Eyes on New Product Development

Aldeyra completed enrollment in a Phase 3 dry eye chamber clinical trial of topical ocular 0.25% reproxalap for the treatment of dry eye disease (June 2024).

Clearside Biomedical with its partner, Arctic Vision, reported results from its phase 3 clinical trial of Arcatus (ARVN001, triamcinolone acetonide suprachoroidal injectable suspension) for the treatment of uveitic macular edema in China (July 2024).

Genentech announced FDA approval of Vabysmo® (faricimab-svoa) 6.0 mg single-dose prefilled syringe (PFS) for use in the treatment of wet AMD, diabetic macular edema (DME), and macular edema after retinal vein occlusion (RVO, July 2024).

Nicox announced complete entry for its Denali trial of NCX 470 in patients with open-angle glaucoma or ocular hypertension (July 2024).

Novaliq received a positive opinion from the European Medicines Agency’s Committee for Medicinal Products for Human Use for its Vevizye® (cyclosporine) intended for the treatment of moderate to severe dry eye disease (July 2024).

NurExone Biologic is in preclinical development of its exosome-based therapies to regenerate damaged optic nerves (July 2024).

Ocular Therapeutix commenced enrollment in its phase 3 SOL-R clinical trial evaluating repeat dosing of Axpaxli (axitinib intravitreal implant, also known as OTX-TKI) for the treatment of patients with wet AMD (August 2024).

Okyo Pharma is planning to conduct a Phase 2 study of its OK-101 in a Phase 2 study of patients with neuropathic corneal pain in DED patients. OK-101 is a lipid conjugated chemerin peptide, which has agonistic activity at the ChemR23 G-protein coupled receptor (July 2024).

Outlook Therapeutics received marketing authorization from the United Kingdom Medicines and Healthcare products Regulatory Agency (MHRA) for its Lytenava™ (bevacizumab gamma) for the treatment of wet AMD (July 2024).

Sydnexis announced results from its three-year STAR trial of topical atropine to slow pediatric myopia (July 2024).

Beacon Therapeutics is continuing to evaluate its AGTC-501 (laruparetigene zovaparvovec) retinal gene therapy for patients with X-linked retinitis pigmentosa, and generate data for a planned dry AMD study (July2024).

Balance Ophthalmics received DeNovo Classification of its FYSX Ocular Pressure Adjusting Pump from the U.S. FDA for the treatment of patients with glaucoma (June 2024).

Bausch + Lomb acquired Trukera Medical, manufacturer of the ScoutPro device, which is designed to measure osmolarity (July 2024).

ANI Pharmaceuticals entered into an agreement with Alimera to acquire the company, including its ophthalmic drug delivery products (June 2024).

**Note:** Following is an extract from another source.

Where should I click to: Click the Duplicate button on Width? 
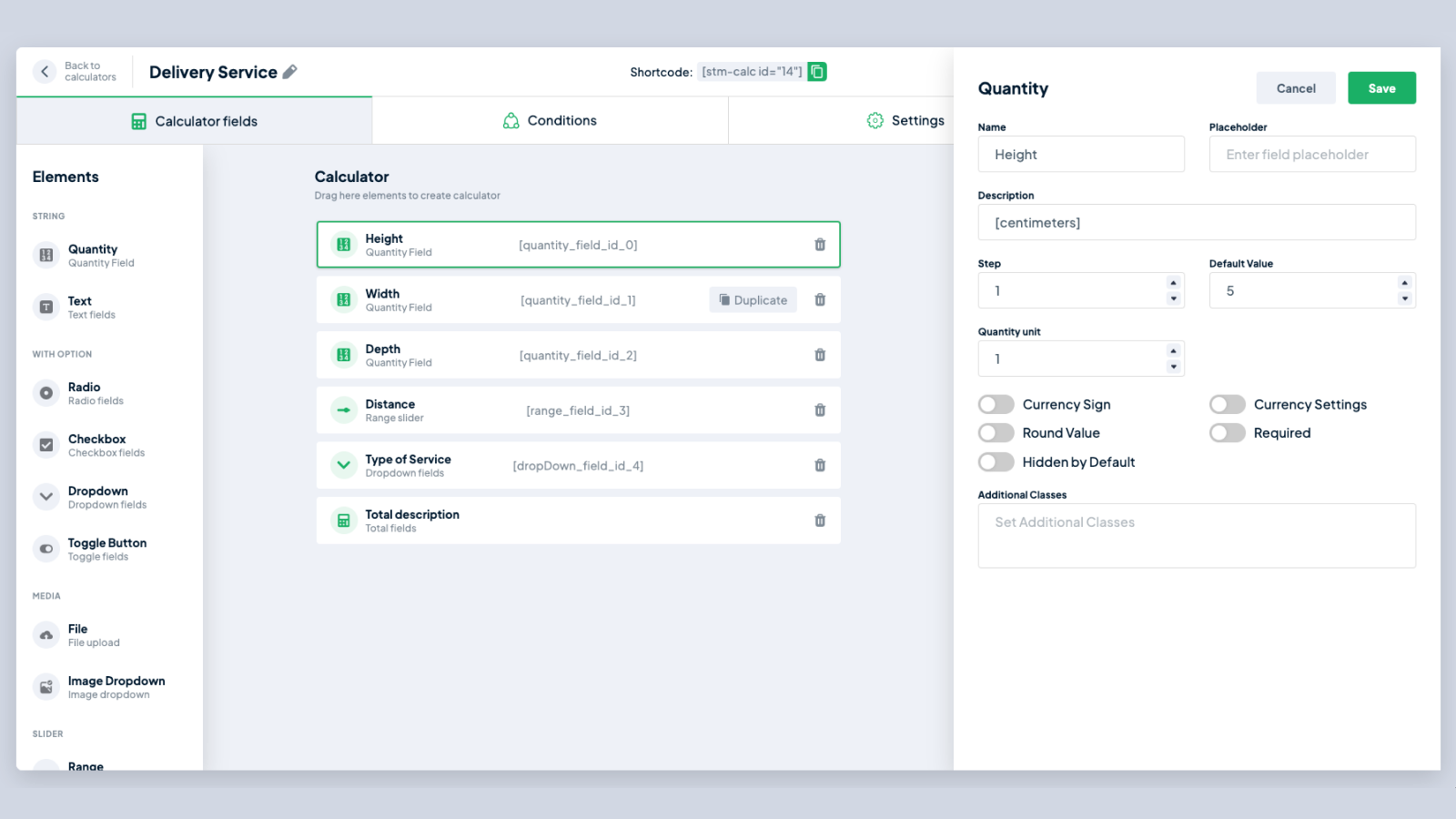(x=753, y=300)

There is a growing concern over the roles of pharmacy-benefit managers in the U.S. health care system (July 2024). ¹

The American Academy of Neurology lead journal announced that “after consideration and discussion among editors, journal staff, and the publisher of the journal, we decided that we could better serve authors and readers by replacing the short form version of the research article in the print journal with its structured abstract.” This is the end of a unique experiment started in 2018 to have the journal’s editors prepare a special short form of a paper (July 2024). ²

The U.S. FDA issued a guidance regarding Addressing Misinformation About Medical Devices and Prescription Drugs (July 2024).